Last week and the weekend held two big events for me: M.E. Awareness Week and Eurovision. For the former, I had written a fictional story about living with what is now firmly moderate M.E. I also waded back in to the increasingly scummy waters of the bird site where a lot of the M.E. community still continue to valiantly raise awareness and lovingly share experiences and treatments doing their best to avoid the constant stream of trolls and shitposters. (Think beautiful sea creatures choking on the raw sewage pumped into the sea by the billionaire class). And I am still there now, off the coast of the social media equivalent of Bognor Regis trying not to get poisoned by the utter bilge floating around my feed, wondering how long I can stomach this before I have to get out again.
The latter, the gloriously preposterous Eurovision, was an attempt at having something called a “social life” with some friends who live nearby. I got dressed up as France (weirdly had a beret lying around, as you do) and spent the night watching the entire thing laid down on someone else’s sofa. With cake.
I thought I had been careful enough to avoid the worst of PEM, but I had forgot something I am now much more susceptible to: noise exertion.

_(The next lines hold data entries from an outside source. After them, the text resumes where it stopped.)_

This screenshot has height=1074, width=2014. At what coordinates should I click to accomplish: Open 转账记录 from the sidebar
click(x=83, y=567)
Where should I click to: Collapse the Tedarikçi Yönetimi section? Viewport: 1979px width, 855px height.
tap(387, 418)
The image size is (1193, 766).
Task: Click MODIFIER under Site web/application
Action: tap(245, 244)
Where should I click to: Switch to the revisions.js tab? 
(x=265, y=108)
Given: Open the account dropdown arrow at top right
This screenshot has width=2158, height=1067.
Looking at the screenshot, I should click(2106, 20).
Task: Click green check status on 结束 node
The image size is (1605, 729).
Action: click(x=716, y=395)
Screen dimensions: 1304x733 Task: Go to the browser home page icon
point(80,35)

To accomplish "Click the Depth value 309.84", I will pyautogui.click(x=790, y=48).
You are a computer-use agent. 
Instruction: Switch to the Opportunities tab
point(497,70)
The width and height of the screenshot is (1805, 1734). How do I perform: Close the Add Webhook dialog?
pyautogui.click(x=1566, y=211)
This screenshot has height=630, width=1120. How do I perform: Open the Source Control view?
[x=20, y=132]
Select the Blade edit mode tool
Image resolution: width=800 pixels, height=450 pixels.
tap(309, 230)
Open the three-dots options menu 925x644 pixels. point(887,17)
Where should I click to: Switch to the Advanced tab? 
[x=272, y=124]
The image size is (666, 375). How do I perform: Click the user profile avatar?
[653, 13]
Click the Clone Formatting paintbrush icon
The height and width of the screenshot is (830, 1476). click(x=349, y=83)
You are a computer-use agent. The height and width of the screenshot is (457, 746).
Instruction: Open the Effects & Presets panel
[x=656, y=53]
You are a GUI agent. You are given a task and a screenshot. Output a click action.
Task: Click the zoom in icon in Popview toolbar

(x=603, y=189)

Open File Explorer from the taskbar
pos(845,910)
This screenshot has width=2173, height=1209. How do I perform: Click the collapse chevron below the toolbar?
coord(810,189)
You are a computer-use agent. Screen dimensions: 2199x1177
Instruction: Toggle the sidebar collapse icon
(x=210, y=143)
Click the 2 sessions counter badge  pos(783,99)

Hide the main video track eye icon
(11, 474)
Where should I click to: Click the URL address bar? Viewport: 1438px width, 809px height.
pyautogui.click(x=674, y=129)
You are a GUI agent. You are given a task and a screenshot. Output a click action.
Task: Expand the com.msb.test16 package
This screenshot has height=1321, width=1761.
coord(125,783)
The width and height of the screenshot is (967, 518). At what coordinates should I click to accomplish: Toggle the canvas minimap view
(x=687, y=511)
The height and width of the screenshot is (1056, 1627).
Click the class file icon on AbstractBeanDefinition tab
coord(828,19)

This is something I experience when there are many different sources of noise at once. It could be a TV on, people talking and having different conversations, others on devices with the sound up at the same time – everything, everywhere, all at once. It’s as if I become unable to integrate these sounds and try to process them each individually, and then when each stimuli hits me its like tiny, white-hot needles pricking my brain in rapid succession. At this point I have no choice but to retreat to silence.
Come Monday and inevitable PEM, I found myself unable to even tolerate the noise of the birds outside and the cars along the main road at the end of the street and had to reach for my noise-cancelling headphones. It has passed now but a new learning for me especially in this new more intense form of M.E. I now have to figure out how to navigate events with friends even when I am flat out on a sofa so the following PEM doesn’t try to kill me for a week (or more) after.
I don’t know whether to be impressed or disturbed by this disease which after thirty-three years is still surprising me with its insidious ability to infiltrate and disrupt every system in my body. Maybe there is a word out there, possibly in German, that describes a state of being both admiring and terrified at the same time. Either way, it’s an evil genius.